Learning from NASEM (2021) - Decoding Dairy Diets

In 2023, I created an online interactive textbook introducing nutritional and environmental modeling in R and Python based on NASEM (2021). A pilot version was shared at ADSA 2023: Decoding Dairy Diets.

Decoding Dairy Diets

A teaching philosophy I wrote in early 2022

My approach to excellent teaching in the natural sciences was first informed by my experience as a natural sciences learner. As an undergraduate, I experienced first-hand the power that “research-1” universities can have by teaching at science’s cutting edge. However, I also noticed opportunities for improvement. First, although over 70% of my graduating class identified as female, I did not have a female science instructor until my senior year. Second, I was not a “Type A” learner, and I felt the grading structures punished the neurodiverse, rather than guiding and motivating learning. Yet it excited me that natural science education, much like science itself, is always improving itself.

When I began my teaching assistantship at UW—Madison, I was refreshed to find a community who shared a similar goal as I do: I want to teach in a way that invites participation, welcomes diversity, and illustrates science as dynamic and socially-embedded. As a humanist, I believe that people have a natural tendency to self-actualize and seek meaningful learning. When learners’ motivation is lacking, this is often the result of cultural, structural, or contextual barriers to engagement. As a cognitive constructivist, part of my teaching practice involves identifying and overcoming conceptual hurdles and interleaving natural sciences habits of thinking into existing cognitive schema. In practice, I maintain high expectations for students, communicate learning outcomes clearly, offer low-stakes assessments with volumes of personalized feedback and support, and open multiple modes of student-to-teacher communication/listening.

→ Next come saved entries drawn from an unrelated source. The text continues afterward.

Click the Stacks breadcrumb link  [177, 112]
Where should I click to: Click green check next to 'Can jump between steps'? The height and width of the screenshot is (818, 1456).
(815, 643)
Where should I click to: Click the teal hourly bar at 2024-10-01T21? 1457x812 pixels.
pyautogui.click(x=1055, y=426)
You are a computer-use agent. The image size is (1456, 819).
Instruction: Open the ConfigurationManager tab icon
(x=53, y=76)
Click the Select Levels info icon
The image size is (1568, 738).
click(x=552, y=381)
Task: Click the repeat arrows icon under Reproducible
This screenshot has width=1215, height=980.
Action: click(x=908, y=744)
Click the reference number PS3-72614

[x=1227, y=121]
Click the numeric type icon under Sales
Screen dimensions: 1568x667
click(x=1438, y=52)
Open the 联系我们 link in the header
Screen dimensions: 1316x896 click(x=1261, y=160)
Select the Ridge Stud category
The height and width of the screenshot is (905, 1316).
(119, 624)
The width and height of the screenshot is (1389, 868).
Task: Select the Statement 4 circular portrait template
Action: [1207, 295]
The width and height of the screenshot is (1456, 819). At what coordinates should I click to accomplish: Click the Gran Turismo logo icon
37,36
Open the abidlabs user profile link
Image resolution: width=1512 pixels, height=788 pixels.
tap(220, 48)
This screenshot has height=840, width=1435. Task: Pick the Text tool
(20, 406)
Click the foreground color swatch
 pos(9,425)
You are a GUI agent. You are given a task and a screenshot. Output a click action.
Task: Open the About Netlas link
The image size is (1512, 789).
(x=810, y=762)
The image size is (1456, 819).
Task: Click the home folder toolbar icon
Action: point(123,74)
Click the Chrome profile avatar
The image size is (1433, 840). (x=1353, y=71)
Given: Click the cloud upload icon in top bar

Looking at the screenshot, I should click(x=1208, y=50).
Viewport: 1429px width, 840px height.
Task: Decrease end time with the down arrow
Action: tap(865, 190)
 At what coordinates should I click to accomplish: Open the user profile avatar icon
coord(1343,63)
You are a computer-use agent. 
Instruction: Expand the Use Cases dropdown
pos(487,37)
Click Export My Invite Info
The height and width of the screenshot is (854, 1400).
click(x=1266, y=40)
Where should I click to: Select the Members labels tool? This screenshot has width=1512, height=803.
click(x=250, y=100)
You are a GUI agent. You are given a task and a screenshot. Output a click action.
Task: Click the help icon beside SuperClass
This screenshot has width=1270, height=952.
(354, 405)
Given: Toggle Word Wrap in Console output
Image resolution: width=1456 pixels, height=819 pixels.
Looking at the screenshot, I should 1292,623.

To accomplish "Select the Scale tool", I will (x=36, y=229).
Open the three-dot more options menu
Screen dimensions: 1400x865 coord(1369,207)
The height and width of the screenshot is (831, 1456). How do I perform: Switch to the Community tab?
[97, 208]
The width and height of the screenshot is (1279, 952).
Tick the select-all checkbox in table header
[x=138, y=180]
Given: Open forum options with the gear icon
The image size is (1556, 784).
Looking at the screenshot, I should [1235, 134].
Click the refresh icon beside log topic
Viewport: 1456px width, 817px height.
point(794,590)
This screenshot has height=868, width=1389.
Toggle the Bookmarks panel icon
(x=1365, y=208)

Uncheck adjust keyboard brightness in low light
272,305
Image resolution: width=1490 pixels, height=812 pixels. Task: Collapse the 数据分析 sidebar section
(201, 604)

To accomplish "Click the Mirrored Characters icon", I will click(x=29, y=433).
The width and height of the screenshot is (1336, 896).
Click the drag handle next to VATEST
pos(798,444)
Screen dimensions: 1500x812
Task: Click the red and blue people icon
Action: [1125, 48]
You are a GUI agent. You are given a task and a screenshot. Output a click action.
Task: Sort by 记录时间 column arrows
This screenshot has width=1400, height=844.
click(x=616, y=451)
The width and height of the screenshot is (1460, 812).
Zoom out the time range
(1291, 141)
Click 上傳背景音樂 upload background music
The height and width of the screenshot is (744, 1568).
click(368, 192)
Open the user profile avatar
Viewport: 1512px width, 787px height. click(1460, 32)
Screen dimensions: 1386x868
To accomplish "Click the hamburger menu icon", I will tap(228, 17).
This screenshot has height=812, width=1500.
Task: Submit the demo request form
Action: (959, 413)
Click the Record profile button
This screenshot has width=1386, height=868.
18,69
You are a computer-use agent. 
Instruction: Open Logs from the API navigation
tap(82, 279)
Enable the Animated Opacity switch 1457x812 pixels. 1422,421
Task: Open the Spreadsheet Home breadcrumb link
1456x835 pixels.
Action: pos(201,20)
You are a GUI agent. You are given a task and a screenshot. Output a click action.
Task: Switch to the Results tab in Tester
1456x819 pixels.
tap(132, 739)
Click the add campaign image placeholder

As I have matured as a scholar, my engagement in discipline-based educational research has become a wellspring of inspiration for my teaching practice. I am first and foremost a scientist—I believe that excellent teaching is evidence-based teaching. My Ph.D. research prompted numerous developments. First, in qualitative responses, I noticed that beginning learners expressed achievement-limiting beliefs that science participation involved suppressing their emotions and distancing themselves personally. To work against this, I revised my course materials to reframe science as a means to deepen and discipline the senses and ultimately expand one’s consciousness of the natural world. Second, my research repeatedly showed that inviting students to reflect on the practical and personal meanings of scientific topics improved their interest in studying science, with implications on their course performance and persistence. Rather than positioning students as consumers and beneficiaries of scientific knowledge, I encouraged learners to take on the identity of scientist early and often in their coursework. Finally, I integrated activities with hands-on and tactile elements for which I documented greater cognitive, emotional, and behavioral engagement compared with abstractions.

Despite my interest in research, the aspect I find most exhilarating about working with natural science learners is their inherent unpredictability—their wild and emerging potential. Spending the semester with several-hundred such students at UW—Madison has been the absolute privilege of my life! With strong background coursework, the natural world and scientific community are open to them.